→ DIRECTIONS FOR THIS TASK
In the ERISA text on prohibited transactions, within what period must a party in interest have placed a mortgage or similar lien on property for its transfer to a plan to be treated as a sale or exchange?

→ TEXT SHOWN

###

Employee Retirement Income Security Act
ERISA §406 Prohibited transactions.
(a) Transactions between plan and party in interest.
Except as provided in section 408:
(1) A fiduciary with respect to a plan shall not cause the plan to engage in a transaction, if he knows or should know that such transaction constitutes a direct or indirect—
(A) sale or exchange, or leasing, of any property between the plan and a party in interest;
(B) lending of money or other extension of credit between the plan and a party in interest;
(C) furnishing of goods, services, or facilities between the plan and a party in interest;
(D) transfer to, or use by or for the benefit of, a party in interest, of any assets of the plan; or
(E) acquisition, on behalf of the plan, of any employer security or employer real property in violation of section 407(a).
(2) No fiduciary who has authority or discretion to control or manage the assets of a plan shall permit the plan to hold any employer security or employer real property if he knows or should know that holding such security or real property violates section 407(a).
(b) Transactions between plan and fiduciary.
A fiduciary with respect to a plan shall not—
(1) deal with the assets of the plan in his own interest or for his own account,
(2) in his individual or in any other capacity act in any transaction involving the plan on behalf of a party (or represent a party) whose interests are adverse to the interests of the plan or the interests of its participants or beneficiaries, or
(3) receive any consideration for his own personal account from any party dealing with such plan in connection with a transaction involving the assets of the plan.
(c) Transfer of real or personal property to plan by party in interest. A transfer of real or personal property by a party in interest to a plan shall be treated as a sale or exchange if the property is subject to a mortgage or similar lien which the plan assumes or if it is subject to a mortgage or similar lien which a party-in-interest placed on the property within the 10-year period ending on the date of the transfer.
Limitation with Respect to Acquisition and Holding of Employer Securities and Employer Real Property by Certain Plans
ERISA Section 407
(a) Percentage Limitation Except as otherwise provided in this section and section 414 of this title:
(1) A plan may not acquire or hold –
(A) any employer security which is not a qualifying employer security, or
(B) any employer real property which is not qualifying employer real property.

###

→ SUPPLIED RECORDS
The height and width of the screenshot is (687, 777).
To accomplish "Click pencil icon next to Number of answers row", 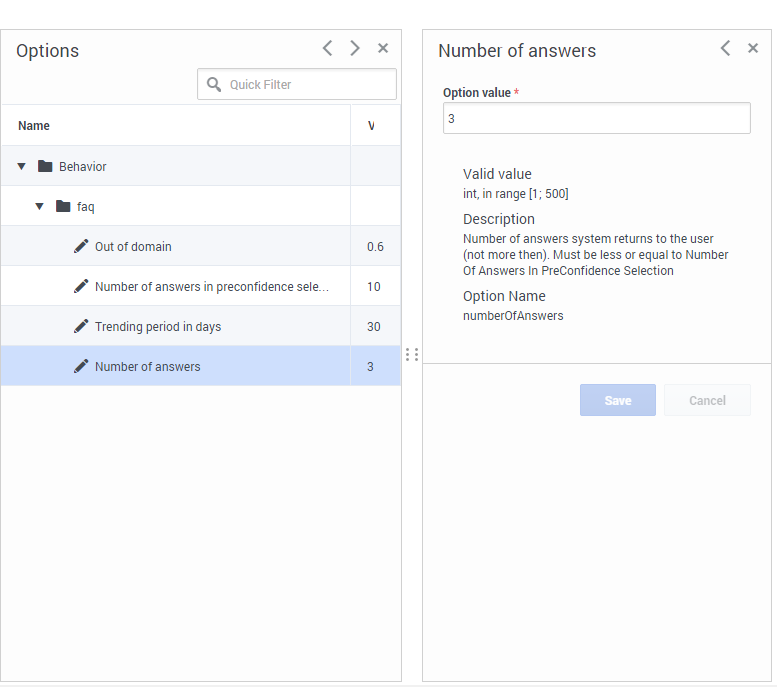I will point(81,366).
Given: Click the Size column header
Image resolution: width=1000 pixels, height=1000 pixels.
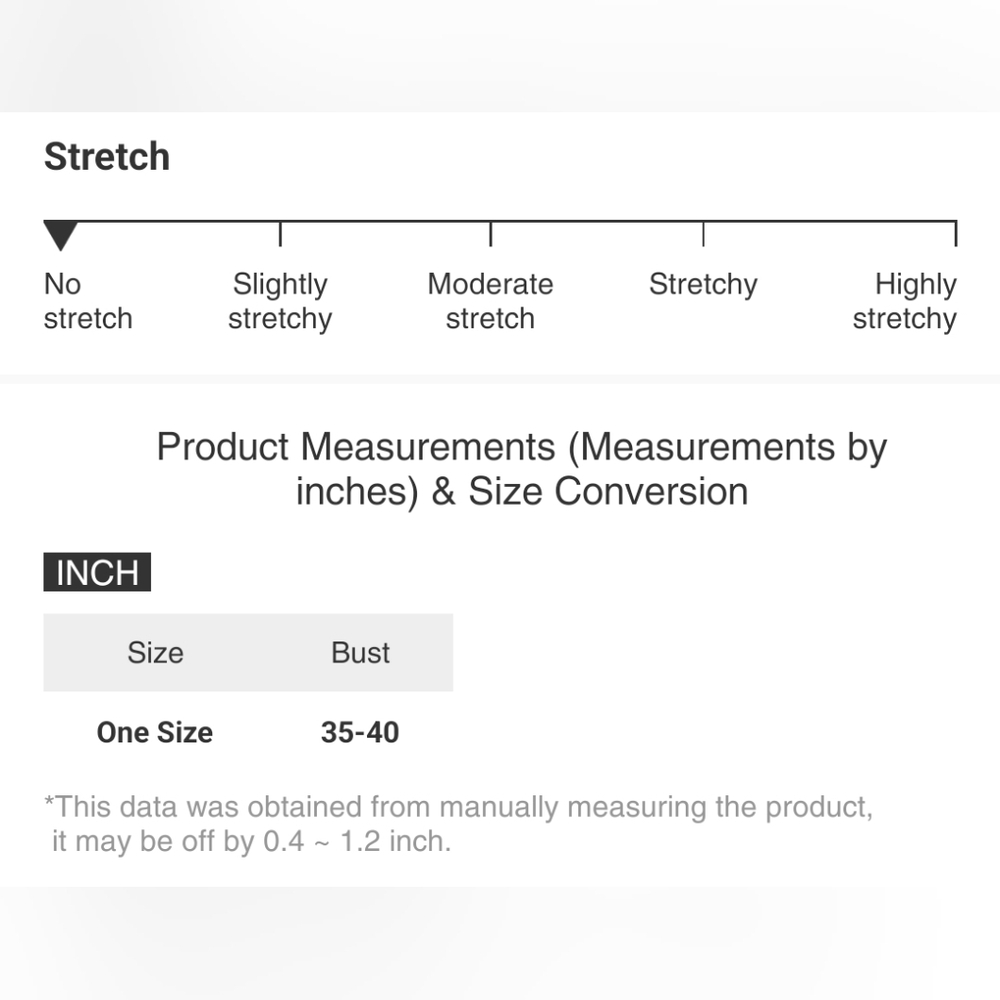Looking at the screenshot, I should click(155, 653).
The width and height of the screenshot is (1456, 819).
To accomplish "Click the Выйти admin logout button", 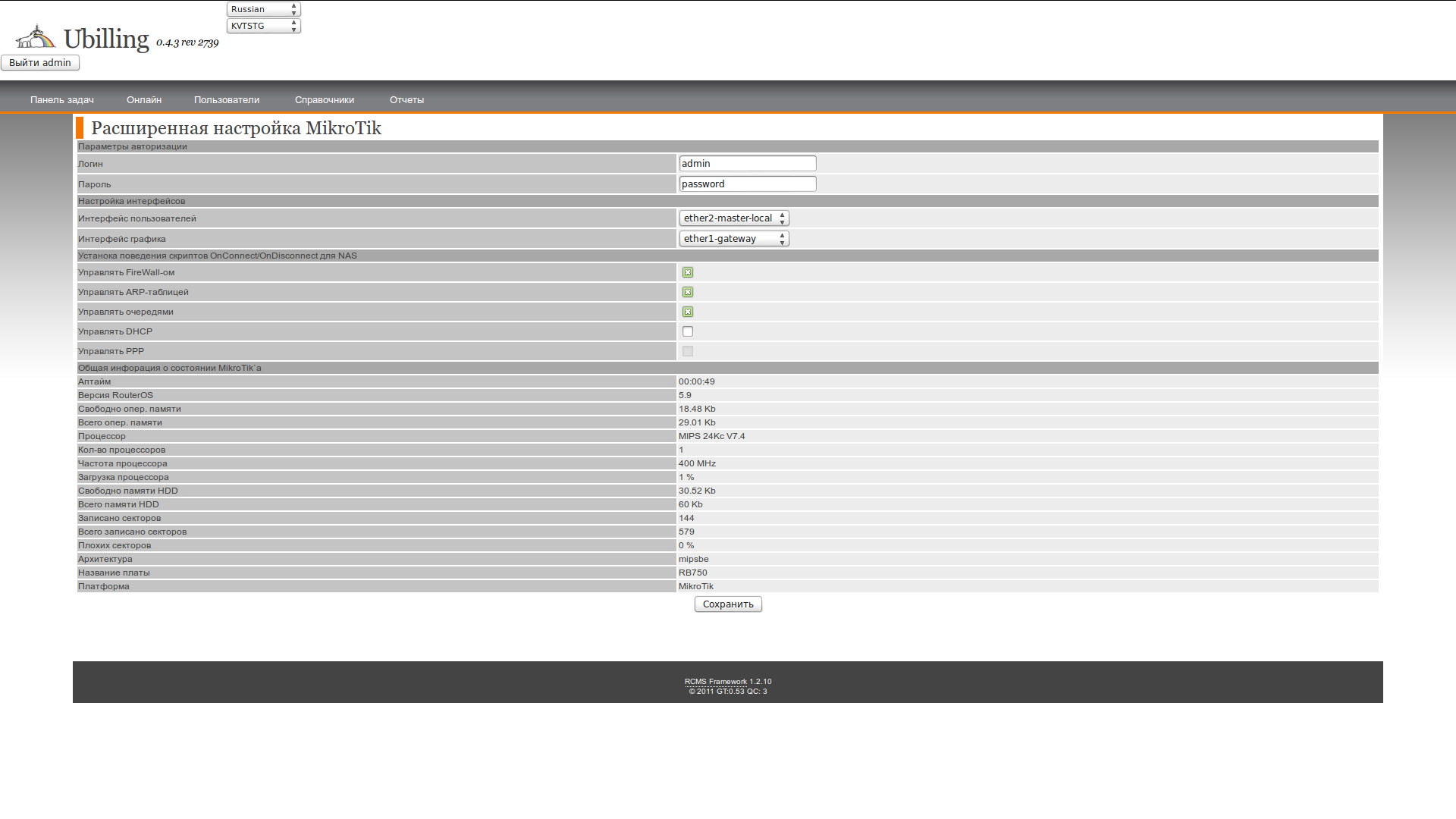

###

→ TASK RESULT
The 10-year period ending on the date of the transfer.